Here, we will dive deep into the exact behaviour we witnessed with AWS Personalize using a mock travel site and synthesised data set. In this experiment, we looked to see how AWS Personalize would detect and respond to a customer’s changing preference from a historical preference for inexpensive hotels, to a sudden interest in more expensive ones.

This detailed example illustrates how AWS Personalize helps to solve the rapidly changing intent problem for marketers in the travel industry. 

Meet our travellers

The SpadinaBus faux online travel agency offers travellers a choice of a variety hotels across three destination locales: Mexico, Florida and Jamaica. Hotels vary in price ranges from inexpensive, middle-of-the-road to expensive. 

Although we performed load testing of AWS Personalize with tens of thousands of hotels, we’ve limited the number of hotels in order to make the recommendations more explainable. 

In our first round of testing, we selected a customer who had previously shown interest (according to their click stream) in inexpensive resorts, primarily in Mexico. The customer has history over several weeks of clicking on inexpensive resorts. 

We created a “recommendations” area on the site homepage to display the top three recommendations, generated by AWS Personalize.
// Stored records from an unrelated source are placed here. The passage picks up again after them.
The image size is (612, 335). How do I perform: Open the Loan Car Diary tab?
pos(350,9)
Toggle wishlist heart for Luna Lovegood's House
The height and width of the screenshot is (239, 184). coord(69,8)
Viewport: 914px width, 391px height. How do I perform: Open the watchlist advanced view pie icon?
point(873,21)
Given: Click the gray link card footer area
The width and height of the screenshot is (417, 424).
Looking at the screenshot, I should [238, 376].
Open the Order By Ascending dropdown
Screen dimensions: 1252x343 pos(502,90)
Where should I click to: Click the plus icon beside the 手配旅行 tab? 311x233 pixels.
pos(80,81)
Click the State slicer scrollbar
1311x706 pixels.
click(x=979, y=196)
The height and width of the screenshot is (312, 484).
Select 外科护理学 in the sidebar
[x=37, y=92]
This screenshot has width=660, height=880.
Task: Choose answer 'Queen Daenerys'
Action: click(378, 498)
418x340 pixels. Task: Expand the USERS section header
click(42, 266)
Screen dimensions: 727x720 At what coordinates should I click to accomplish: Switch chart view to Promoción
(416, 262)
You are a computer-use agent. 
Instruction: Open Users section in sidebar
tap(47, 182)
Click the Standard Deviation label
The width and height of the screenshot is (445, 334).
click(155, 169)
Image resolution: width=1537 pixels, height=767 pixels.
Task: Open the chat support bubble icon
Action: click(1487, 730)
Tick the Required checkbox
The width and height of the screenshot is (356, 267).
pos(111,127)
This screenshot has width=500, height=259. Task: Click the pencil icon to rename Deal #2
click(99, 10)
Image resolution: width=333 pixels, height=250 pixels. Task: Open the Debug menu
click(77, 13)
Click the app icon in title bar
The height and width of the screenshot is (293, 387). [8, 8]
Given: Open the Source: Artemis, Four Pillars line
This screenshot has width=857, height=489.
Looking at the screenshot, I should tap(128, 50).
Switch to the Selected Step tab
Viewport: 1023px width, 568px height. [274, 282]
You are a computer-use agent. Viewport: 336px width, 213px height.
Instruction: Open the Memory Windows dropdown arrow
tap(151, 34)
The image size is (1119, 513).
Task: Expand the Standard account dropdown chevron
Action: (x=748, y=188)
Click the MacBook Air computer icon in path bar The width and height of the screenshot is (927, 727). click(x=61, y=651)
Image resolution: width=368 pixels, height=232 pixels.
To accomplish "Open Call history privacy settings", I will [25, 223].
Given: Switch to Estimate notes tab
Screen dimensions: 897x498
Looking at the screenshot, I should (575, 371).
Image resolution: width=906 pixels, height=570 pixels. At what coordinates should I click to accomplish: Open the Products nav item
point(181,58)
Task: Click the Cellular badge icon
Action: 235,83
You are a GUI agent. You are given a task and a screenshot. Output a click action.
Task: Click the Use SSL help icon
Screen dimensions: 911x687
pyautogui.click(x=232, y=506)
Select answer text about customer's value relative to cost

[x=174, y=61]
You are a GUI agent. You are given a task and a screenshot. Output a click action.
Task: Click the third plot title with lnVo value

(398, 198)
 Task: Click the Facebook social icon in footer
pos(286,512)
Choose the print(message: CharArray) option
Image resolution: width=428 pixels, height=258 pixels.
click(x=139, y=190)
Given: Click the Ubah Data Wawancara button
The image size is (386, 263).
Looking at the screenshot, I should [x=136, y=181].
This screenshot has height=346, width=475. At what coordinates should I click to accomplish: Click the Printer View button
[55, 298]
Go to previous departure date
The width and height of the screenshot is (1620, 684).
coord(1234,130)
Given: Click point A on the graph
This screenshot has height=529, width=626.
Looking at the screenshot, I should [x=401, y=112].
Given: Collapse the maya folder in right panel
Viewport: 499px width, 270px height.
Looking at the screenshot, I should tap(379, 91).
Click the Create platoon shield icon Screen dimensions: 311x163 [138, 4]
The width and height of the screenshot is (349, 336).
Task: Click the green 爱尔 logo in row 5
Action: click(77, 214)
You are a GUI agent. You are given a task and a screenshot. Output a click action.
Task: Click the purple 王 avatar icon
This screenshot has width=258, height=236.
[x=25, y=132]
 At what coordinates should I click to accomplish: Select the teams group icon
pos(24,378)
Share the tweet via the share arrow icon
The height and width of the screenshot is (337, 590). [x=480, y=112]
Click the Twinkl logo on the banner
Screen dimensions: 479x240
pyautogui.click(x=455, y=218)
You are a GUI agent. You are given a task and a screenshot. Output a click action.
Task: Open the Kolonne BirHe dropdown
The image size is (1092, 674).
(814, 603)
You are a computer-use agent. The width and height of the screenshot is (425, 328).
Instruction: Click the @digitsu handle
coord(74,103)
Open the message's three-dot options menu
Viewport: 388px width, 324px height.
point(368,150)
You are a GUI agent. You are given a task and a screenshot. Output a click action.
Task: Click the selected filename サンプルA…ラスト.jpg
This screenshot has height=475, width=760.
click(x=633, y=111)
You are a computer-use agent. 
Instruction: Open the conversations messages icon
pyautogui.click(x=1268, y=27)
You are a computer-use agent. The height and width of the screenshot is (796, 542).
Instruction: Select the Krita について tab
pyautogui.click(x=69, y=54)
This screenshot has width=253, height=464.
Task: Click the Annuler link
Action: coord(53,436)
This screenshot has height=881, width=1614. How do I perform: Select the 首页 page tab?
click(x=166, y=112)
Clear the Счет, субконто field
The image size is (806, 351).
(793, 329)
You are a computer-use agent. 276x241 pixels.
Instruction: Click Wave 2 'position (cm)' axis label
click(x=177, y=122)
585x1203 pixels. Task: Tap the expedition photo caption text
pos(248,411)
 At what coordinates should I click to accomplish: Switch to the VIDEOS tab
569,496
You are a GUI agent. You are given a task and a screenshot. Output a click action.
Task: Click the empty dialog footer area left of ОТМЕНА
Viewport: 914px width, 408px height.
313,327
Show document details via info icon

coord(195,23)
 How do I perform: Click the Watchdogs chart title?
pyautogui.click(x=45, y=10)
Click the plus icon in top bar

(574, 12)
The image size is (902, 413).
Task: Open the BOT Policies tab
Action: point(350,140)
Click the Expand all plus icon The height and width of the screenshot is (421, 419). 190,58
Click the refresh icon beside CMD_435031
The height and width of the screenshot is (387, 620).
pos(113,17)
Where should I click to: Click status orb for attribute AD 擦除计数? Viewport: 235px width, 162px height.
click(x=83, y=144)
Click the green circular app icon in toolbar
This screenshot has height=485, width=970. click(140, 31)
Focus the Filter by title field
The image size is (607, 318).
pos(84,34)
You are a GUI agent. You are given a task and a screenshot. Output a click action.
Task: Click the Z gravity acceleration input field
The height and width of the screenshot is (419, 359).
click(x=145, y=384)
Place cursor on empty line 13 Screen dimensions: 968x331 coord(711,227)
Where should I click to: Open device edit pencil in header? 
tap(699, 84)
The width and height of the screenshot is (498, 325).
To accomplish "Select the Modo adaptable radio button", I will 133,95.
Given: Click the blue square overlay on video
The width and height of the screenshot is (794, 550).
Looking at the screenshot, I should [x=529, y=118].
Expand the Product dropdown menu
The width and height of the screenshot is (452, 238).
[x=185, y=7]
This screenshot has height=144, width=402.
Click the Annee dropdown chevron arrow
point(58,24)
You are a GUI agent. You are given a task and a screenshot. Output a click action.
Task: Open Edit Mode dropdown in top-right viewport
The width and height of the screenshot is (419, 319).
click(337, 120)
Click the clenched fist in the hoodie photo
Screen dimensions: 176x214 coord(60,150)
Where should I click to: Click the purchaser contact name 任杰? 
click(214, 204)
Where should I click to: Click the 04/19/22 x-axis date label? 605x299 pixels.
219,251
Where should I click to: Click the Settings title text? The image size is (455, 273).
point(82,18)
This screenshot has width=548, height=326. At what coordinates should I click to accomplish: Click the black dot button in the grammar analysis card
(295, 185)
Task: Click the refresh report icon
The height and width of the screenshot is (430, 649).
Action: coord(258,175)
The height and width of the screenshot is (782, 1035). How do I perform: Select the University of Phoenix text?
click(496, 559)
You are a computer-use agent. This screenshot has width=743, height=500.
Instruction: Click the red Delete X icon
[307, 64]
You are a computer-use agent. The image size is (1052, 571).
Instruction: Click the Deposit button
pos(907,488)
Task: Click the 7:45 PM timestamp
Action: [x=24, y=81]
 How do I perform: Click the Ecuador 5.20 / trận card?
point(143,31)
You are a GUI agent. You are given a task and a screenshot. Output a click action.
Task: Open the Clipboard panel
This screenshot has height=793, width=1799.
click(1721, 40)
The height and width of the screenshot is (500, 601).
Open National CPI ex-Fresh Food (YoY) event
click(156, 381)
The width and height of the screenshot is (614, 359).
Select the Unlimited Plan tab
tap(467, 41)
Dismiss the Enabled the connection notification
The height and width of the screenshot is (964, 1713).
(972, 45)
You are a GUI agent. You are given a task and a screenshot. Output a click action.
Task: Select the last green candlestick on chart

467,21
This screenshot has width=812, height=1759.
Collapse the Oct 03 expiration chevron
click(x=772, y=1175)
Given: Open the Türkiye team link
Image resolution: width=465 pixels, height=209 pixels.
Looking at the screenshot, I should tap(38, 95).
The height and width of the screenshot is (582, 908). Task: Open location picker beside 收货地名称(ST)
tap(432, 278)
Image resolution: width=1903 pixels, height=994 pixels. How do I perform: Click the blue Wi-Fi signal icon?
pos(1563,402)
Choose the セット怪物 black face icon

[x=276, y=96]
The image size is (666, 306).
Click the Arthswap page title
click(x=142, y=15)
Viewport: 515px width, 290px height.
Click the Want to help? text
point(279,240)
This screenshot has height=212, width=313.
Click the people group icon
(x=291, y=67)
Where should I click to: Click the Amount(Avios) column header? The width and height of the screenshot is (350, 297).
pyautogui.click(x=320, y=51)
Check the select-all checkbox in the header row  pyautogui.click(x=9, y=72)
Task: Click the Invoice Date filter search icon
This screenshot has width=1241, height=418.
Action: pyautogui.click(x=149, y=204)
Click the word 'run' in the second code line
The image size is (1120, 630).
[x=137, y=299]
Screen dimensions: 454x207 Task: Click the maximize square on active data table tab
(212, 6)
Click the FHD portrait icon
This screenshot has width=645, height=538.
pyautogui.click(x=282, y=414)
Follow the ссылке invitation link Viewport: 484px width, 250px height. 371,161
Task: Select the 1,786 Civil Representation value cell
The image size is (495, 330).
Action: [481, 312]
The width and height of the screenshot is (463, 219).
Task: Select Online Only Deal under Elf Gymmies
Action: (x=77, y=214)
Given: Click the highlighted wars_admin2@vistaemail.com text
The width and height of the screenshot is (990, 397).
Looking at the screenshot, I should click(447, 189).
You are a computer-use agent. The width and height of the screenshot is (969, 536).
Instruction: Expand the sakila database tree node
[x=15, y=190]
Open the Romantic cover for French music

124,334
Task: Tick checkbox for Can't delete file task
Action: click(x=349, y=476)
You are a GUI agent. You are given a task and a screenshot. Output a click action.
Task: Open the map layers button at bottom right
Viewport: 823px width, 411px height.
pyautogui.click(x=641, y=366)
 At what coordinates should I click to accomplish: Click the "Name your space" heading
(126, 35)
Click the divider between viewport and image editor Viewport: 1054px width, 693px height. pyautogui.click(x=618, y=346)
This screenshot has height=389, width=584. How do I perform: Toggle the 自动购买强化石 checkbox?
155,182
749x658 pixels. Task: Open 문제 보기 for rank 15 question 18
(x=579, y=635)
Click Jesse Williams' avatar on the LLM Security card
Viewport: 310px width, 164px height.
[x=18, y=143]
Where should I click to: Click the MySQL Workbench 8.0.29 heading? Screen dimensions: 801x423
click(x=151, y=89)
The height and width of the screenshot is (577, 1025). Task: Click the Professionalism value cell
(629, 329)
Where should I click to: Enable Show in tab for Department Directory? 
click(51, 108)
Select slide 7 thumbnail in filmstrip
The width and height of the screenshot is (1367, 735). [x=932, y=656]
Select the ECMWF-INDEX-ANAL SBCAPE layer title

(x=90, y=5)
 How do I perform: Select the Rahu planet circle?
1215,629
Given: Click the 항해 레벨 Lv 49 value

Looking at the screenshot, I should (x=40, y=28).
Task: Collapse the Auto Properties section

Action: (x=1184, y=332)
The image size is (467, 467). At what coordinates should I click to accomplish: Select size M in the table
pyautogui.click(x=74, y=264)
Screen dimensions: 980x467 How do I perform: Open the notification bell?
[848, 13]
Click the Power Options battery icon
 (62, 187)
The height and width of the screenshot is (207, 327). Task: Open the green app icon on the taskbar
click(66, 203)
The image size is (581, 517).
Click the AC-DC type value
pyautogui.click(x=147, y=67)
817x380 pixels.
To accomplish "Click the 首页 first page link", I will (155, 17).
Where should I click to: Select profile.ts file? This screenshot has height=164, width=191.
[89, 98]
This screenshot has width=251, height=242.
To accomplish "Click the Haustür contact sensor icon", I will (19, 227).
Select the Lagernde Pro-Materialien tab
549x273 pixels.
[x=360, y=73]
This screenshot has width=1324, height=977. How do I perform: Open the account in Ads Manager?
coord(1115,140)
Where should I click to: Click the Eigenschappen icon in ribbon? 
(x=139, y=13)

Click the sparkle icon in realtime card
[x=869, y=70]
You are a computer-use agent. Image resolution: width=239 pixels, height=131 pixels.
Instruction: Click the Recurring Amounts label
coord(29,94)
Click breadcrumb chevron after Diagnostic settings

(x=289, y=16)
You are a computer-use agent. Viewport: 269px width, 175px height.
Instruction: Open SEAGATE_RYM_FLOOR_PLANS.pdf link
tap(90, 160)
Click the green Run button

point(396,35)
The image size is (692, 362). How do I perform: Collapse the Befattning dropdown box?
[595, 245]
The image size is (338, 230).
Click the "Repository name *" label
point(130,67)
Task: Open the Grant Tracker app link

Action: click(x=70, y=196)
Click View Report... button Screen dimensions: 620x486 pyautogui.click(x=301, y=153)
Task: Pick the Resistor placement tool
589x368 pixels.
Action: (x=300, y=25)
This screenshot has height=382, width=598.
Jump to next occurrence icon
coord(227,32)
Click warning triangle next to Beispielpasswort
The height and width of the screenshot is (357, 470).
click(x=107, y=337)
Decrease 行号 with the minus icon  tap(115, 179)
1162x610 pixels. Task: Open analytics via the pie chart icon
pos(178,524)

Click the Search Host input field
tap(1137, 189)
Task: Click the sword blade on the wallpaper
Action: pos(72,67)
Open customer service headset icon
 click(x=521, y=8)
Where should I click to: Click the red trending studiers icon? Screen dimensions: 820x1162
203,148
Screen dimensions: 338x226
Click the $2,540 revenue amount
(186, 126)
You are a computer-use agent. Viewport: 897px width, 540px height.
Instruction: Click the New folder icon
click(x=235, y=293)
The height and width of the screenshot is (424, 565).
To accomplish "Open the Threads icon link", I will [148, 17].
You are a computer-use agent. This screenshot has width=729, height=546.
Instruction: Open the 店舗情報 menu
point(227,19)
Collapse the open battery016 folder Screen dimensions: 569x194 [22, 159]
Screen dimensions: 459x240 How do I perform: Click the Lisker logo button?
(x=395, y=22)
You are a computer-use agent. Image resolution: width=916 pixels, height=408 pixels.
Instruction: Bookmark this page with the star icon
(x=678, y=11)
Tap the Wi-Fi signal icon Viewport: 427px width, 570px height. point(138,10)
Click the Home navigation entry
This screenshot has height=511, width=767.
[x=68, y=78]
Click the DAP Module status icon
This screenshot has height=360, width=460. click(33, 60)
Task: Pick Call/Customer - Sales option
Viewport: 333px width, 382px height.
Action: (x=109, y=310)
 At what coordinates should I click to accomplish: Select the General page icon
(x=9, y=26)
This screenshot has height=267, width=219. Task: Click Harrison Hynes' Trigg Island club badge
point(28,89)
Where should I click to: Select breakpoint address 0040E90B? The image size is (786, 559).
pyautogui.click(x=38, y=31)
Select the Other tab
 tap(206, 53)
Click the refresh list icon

Click 0 (Historical Prediction)

The initial recommendations for our customer based on their historical click stream are as follows (in order of priority):

  1. Very inexpensive Florida hotel
  2. Inexpensive Mexico hotel
  3. Inexpensive Jamaica hotel

AWS Personalize recommended the least expensive hotels for the customer based on their historical click stream. Despite the customer showing a preference for browsing primarily Mexican resorts, the model recommended the Florida hotel in the top of the list due to it having the lowest price of the three. 

HRNN-Travel-Click-0
HRNN-Travel-Click-1

Click 1

When we click on the most expensive Mexican hotel on our site, the recommendations change in real-time to:

  1. Very inexpensive Florida hotel
  2. Expensive Mexico hotel
  3. Expensive Florida hotel

Prior to Click 1, we did not see any expensive hotel options recommended. Now, expensive options appear as 2nd best or 3rd best options for the first time. However, the very inexpensive Florida hotel recommendation still commands the top position, due to the long-standing historical preference. 

Click 2

For our second click, we click on a more expensive than average Mexican resort. When we ask AWS Personalize for recommendations at this point, we only see a slight shuffling of the priority of the more expensive hotels:

  1. Very inexpensive Florida hotel
  2. Expensive Florida hotel
  3. Expensive Mexican hotel

The very inexpensive Florida hotel retains the top position as two recent clicks for expensive hotels are not enough to usurp it. 

HRNN-Travel-Click-2
HRNN-Travel-Click-3

Click 3

For our third and final click, we click on yet another more expensive Mexican hotel. It is at this point that the hierarchical recurrent neural network (HRNN) strongly reacts to the recent clicks. Finally, we see a more expensive hotel recommendation in the top position:

  1. Expensive Mexican hotel
  2. Very inexpensive Florida hotel
  3. Expensive Florida hotel

We can see that the model continues to acknowledge the historical weight of the inexpensive hotel, as it retains a presence in the 2nd position. 

Taking Action from Insight

In our testing, we displayed the top three recommendations from AWS Personalize on the mock site home page. However, these recommendations may be integrated with a variety of channels and other systems. 

In a future post, we will discuss how these recommendations can be consumed in real-time by AWS Lambda and AWS Pinpoint to drive outbound customer engagement (as per the AWS Predictive User Engagement solution). This is a powerful capability that allows marketers to continue to engage with customers and prospects once they have left the online travel portal using outbound channels like email, SMS, social messaging or voice.